Published online 2007 Aug 15. doi:  10.1128/JCM.02367-06
PMCID: PMC2045349

Evaluation of Pan-Dermatophyte Nested PCR in Diagnosis of Onychomycosis


In this study, nested PCR using novel primers targeting the pan-dermatophyte-specific sequence of the chitin synthase 1 gene (CHS1) was compared with KOH microscopy, culture isolation, and single-round PCR for diagnosis of 152 patients with clinically suspected onychomycosis. Results indicate that nested PCR may be considered the gold standard for the diagnosis of cases of onychomycosis for which the etiological agents are dermatophytes.

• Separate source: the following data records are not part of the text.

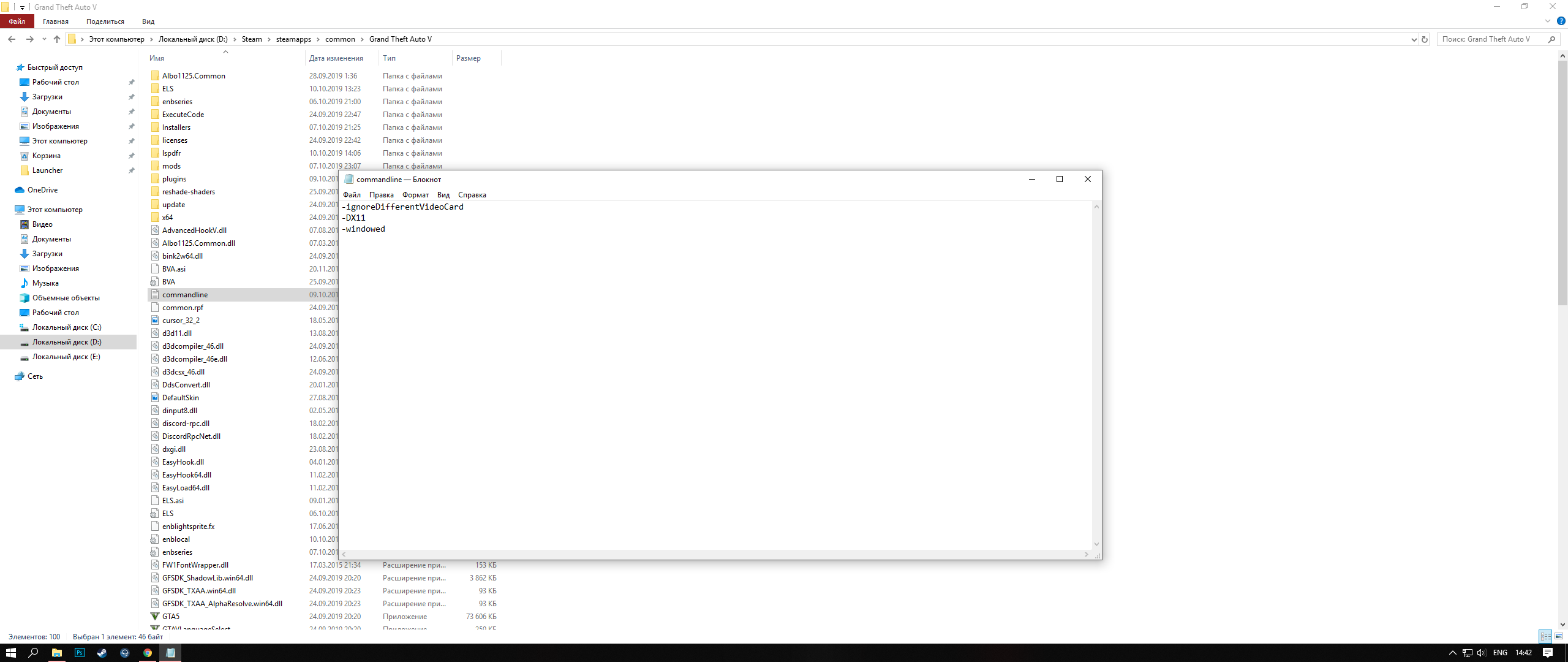Launch Chrome from the taskbar
The width and height of the screenshot is (1568, 662).
coord(148,653)
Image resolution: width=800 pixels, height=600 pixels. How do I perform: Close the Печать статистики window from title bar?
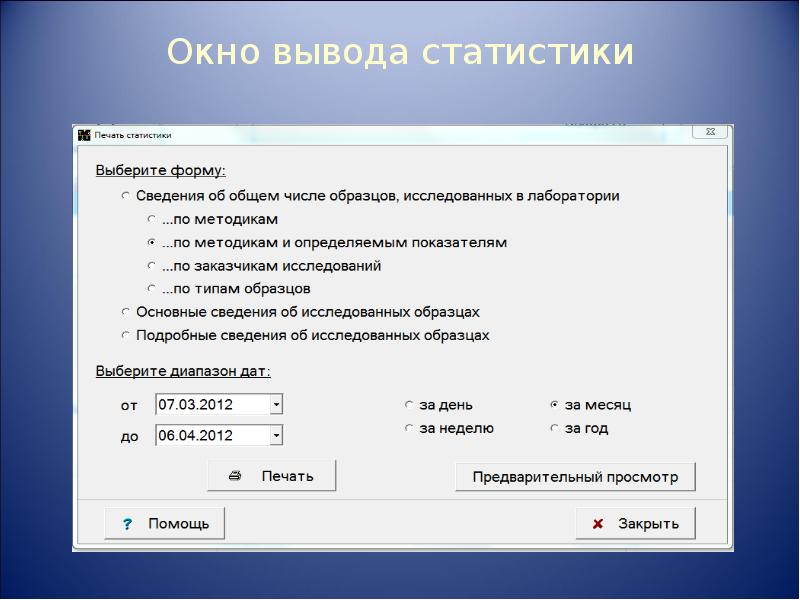[x=711, y=133]
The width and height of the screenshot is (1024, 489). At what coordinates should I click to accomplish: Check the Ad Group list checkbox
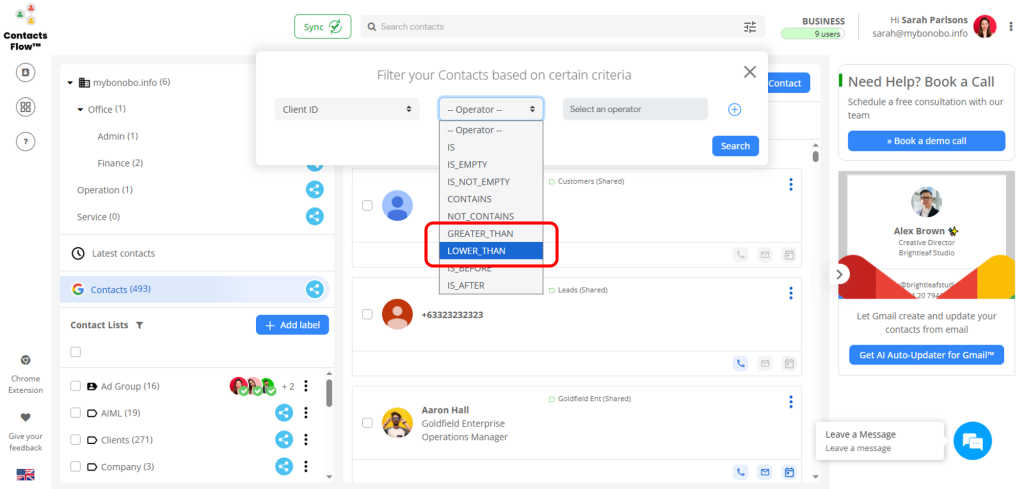tap(76, 386)
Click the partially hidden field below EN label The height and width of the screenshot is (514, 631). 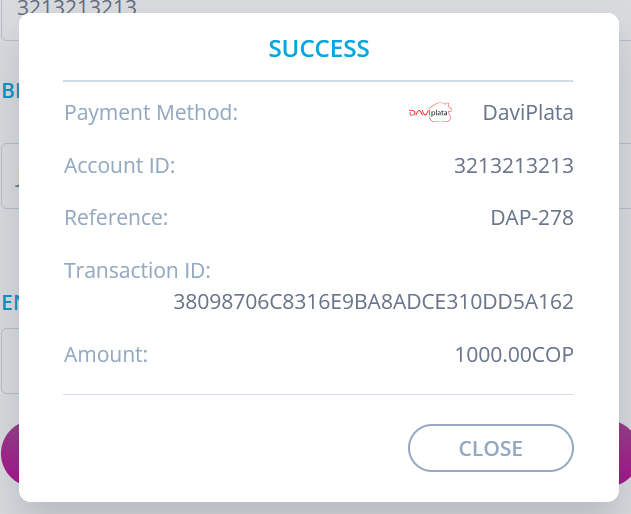9,360
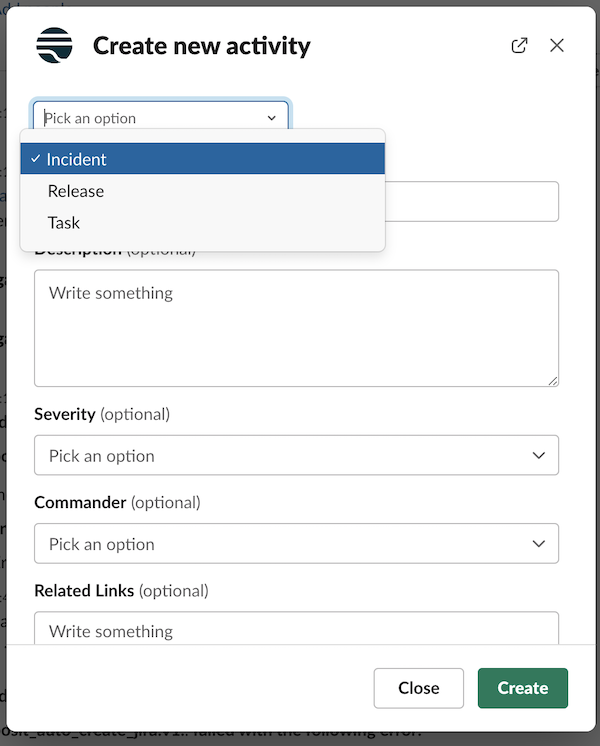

The incidence of onychomycosis has been rising sharply over the last few years. This is due to an increase in the number of immunocompromised patients, the extensive use of immunosuppressive chemotherapy, and an increase in the geriatric population. The prevalence of this disease ranges between 2 and 18% globally (10). Onychomycosis is most commonly caused by dermatophytes, although Candida spp. and nondermophytic molds have also been implicated (6). The treatment of onychomycosis would be most appropriate when the selection of antimicrobial agent is based on the identity of the causative agent. Griseofulvin is effective only for dermatophytic infections, with no activity against Candida spp. and nondermophytic molds. Terbinafine shows fungicidal activity against dermatophytes with a cure rate of 80 to 95% but shows only fungistatic activity against Candida albicans. For nondermatophytic mold infections, the role of terbinafine is not well defined and avulsion of nail combined with topical amorolfine lacquer may be effective for select patients (5).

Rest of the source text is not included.